* Aim of the task
From the exploratory data analysis guidelines, reproduce word for word the passage starting with "Find out if" and going on through "no special chars)".

* Page excerpt
Begin
Explorative Data Analysis Guidelines

Last update: Dec 26, 2022

Get data into a usable format!
Find out if the following predictive modeling phase will be successful!

Combine everything into a single big table
- Convert files to .csv
- Merge files
- Fix encoding issues
- Clean column names (english, no whitespace, no special chars)
- Are there duplicate columns?
- Fix datatypes (datetime, int, float, string)
Look at the raw data
- Sort data
- Filter data by various criteria
Investigation
- Non-sensical observations/artifacts?
- Coding of categorical features?
- Missing values?
- Outliers?
- Constant values (=Zero Importance)?
- Low importance features?
- Collinear, correlated or otherwise dependent features?
- Highly skewed features?
- Irrelevant features?
Univariate Analysis
- Look at mean, median, min, max, std, iqr, quantiles (1%, 5%, 25%, 50%, 75%, 95%, 99%)
- Draw boxplots, histograms
Multivariate Analysis
- Draw scatter plots
- Create correlation matrix
Time Series? -> Plot variables over time
Fixing issues
- Impute missing values (mode, median, mean)
- Remove variables that have too many missings
- Remove observations that have too many missings
- Select appropriate time slice
Preparation
- Clip values that are too small/too large
- Scale to [0,1] or normalize (mean=0, std=1) or Robust / Quantile Scaling
- One-hot encoding, Label Encoding (0,1,2,3)
- Create log-transformed versions for highly skewed variables
- Create binned versions for variables
- Combine categories for highly skewed categorical variables
- Create sum/difference/product/quotient of variables
- Create polynomial features
End
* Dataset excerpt
Begin
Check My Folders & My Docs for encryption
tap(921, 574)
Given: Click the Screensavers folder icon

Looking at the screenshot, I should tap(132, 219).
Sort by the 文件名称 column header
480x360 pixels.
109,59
End
* Full response
Find out if the following predictive modeling phase will be successful!

Combine everything into a single big table
- Convert files to .csv
- Merge files
- Fix encoding issues
- Clean column names (english, no whitespace, no special chars)